• _Task directions_
Lines holding the word "Engraving" are the ones to copy from the data below.

Collected data entries:
┌──

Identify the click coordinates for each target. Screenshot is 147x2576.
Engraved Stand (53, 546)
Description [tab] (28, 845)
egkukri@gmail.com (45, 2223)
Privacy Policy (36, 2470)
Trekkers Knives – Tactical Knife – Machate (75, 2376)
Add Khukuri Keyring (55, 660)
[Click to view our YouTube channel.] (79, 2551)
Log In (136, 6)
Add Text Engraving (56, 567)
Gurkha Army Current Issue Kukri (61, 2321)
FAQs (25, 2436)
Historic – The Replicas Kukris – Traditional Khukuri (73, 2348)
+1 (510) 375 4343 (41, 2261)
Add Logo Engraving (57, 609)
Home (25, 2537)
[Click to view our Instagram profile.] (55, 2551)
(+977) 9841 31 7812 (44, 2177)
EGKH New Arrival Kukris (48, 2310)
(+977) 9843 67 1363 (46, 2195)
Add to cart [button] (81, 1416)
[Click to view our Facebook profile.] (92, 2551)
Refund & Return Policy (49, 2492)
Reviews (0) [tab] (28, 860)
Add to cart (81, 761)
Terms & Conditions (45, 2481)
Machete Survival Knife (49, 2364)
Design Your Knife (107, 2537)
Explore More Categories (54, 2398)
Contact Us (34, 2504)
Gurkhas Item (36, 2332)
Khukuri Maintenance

└──

• _Completed task_
Add Text Engraving (56, 567)
Add Logo Engraving (57, 609)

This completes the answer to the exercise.